Worse, we meet the jackals halfway by endlessly apologizing for sins our soldiers and guards are falsely accused of, in Iraq and Guantanamo, and by urging “restraint” on Israel — as if she weren’t employing near-suicidal restraint already. Then, we congratulate ourselves for our “courage” in standing up to international pressure by not forcing Israel to stop fighting for her life immediately, and promising, in return, to “protect” her with a “peace-keeping” force of enemies, led by the reborn Vichy France of Jacques Chirac and Phillipe Douste-Blazy — the French foreign minister who just called Iran “a stabilizing force.”
(HT IBA)

Victor Davis Hanson on the similarities between today's cultural appeasement and that of the 1930's which lead up to WW II.

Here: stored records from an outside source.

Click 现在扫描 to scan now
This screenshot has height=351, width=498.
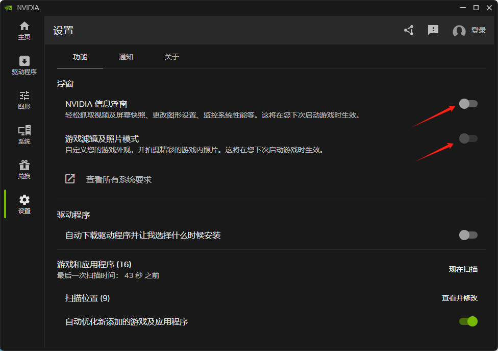[x=463, y=269]
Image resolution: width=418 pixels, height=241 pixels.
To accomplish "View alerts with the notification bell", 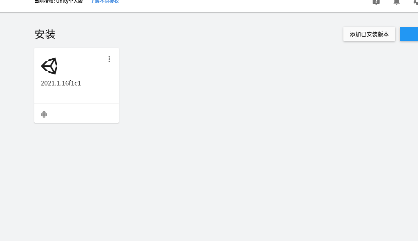I will tap(397, 2).
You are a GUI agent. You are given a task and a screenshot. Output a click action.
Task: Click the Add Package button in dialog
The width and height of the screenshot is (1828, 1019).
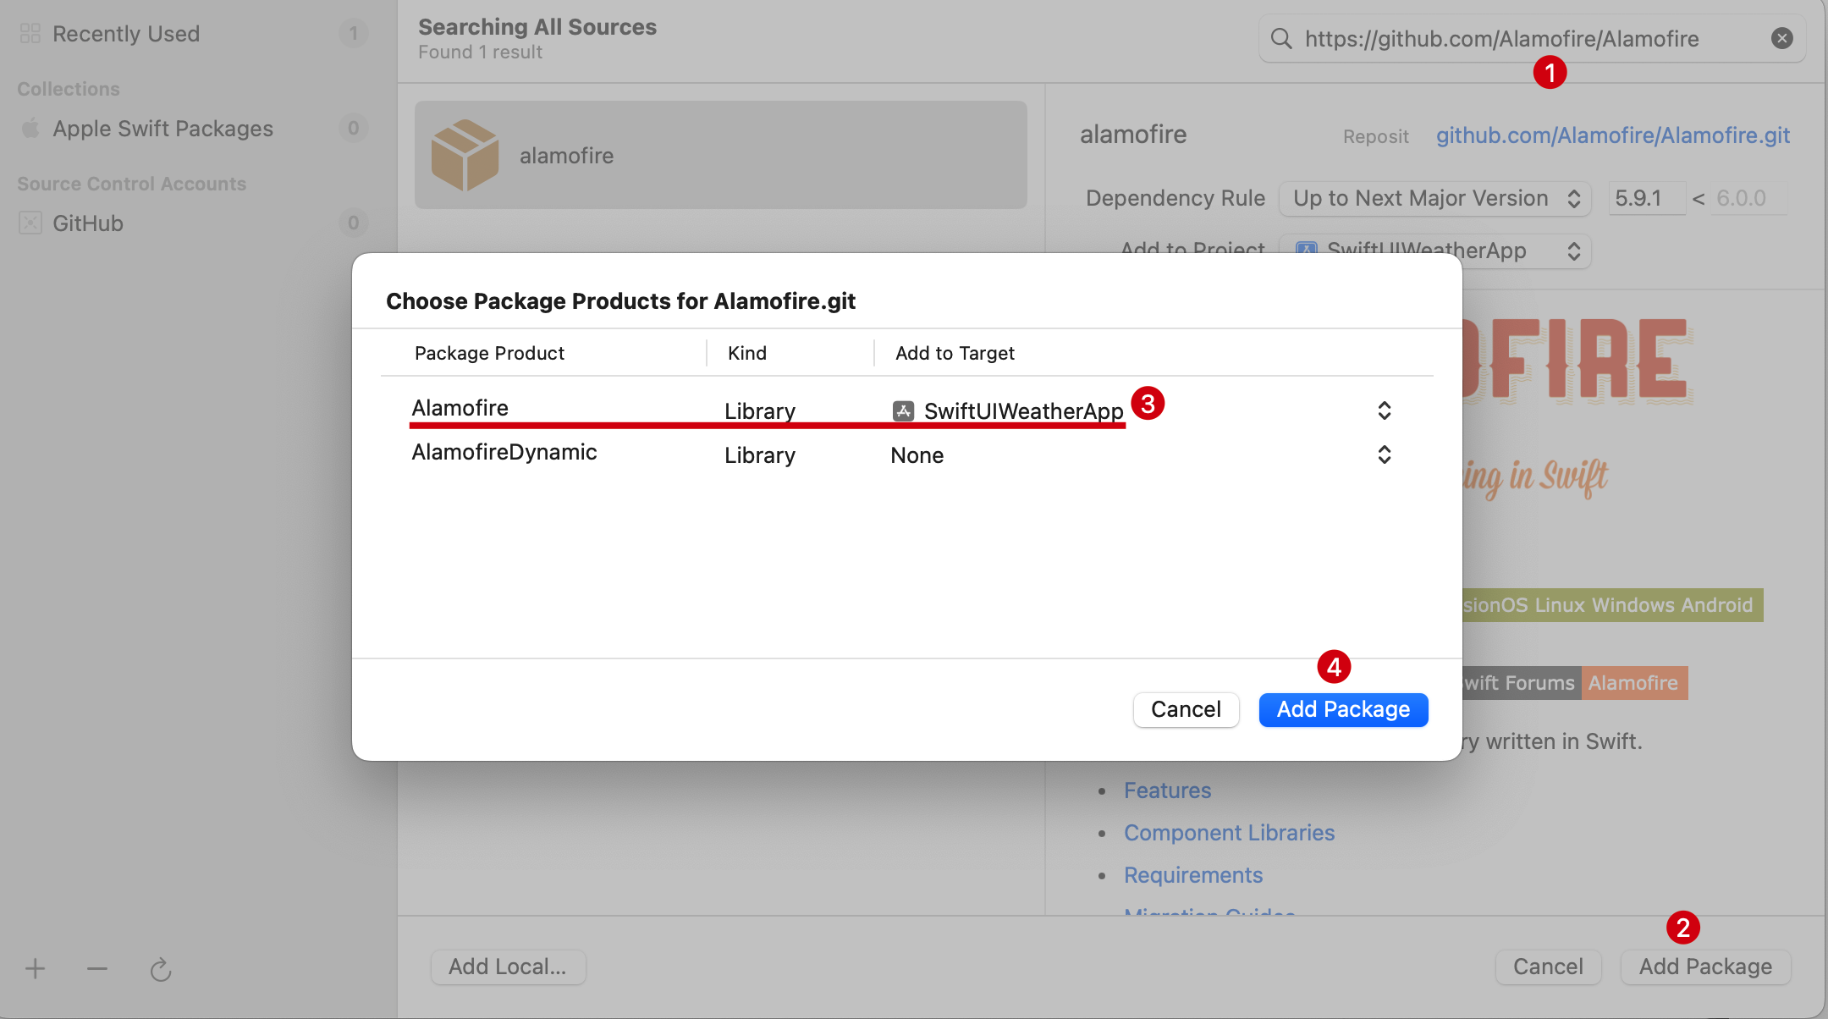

Not as good as the others, but with these worthwhile excerpts is Krauthammer's take:
When the United States was attacked at Pearl Harbor, it did not respond with a parallel "proportionate" attack on a Japanese naval base. It launched a four-year campaign that killed millions of Japanese, reduced Tokyo, Hiroshima and Nagasaki to a cinder, and turned the Japanese home islands to rubble and ruin.

Disproportionate? No. When one is wantonly attacked by an aggressor, one has every right--legal and moral--to carry the fight until the aggressor is disarmed and so disabled that it cannot threaten one's security again. That's what it took with Japan.

Britain was never invaded by Germany in World War II. Did it respond to the blitz and V-1 and V-2 rockets with "proportionate" aerial bombardment of Germany? Of course not. Churchill orchestrated the greatest land invasion in history that flattened and utterly destroyed Germany, killing untold innocent German women and children in the process.